● EXERCISE PROMPT
Pull each line containing "Task" from the data.

● DATA PROVIDED
============================================================

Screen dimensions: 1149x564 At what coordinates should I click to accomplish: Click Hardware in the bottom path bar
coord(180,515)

============================================================

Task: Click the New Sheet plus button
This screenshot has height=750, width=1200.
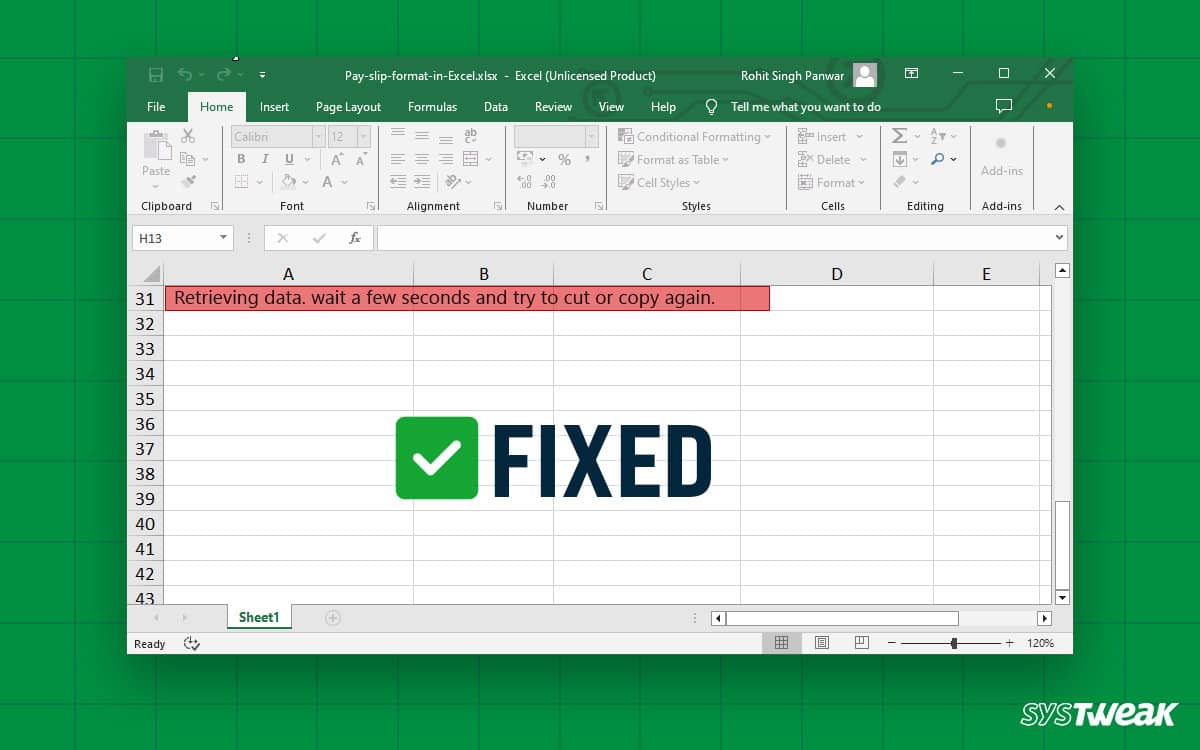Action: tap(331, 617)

============================================================

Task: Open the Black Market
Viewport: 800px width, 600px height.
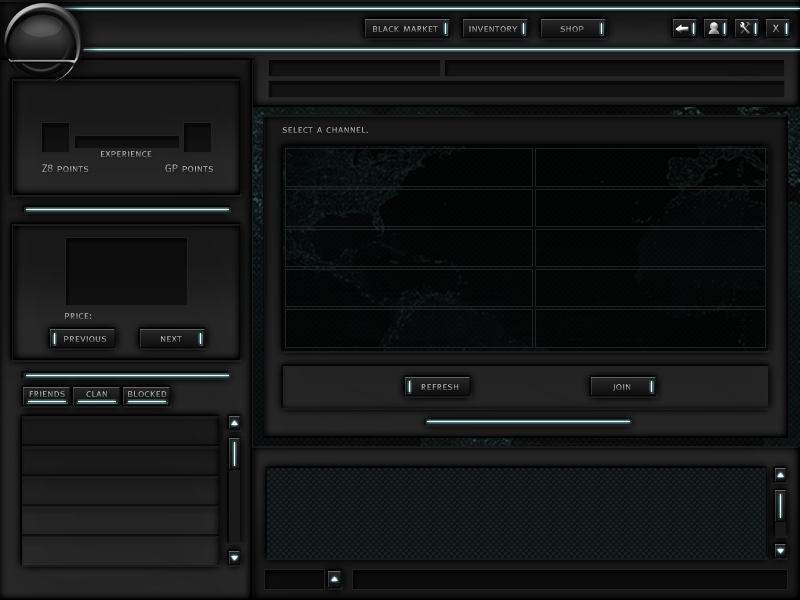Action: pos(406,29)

============================================================

● OUTPUT OF THE EXERCISE
Task: Click the New Sheet plus button
Task: Open the Black Market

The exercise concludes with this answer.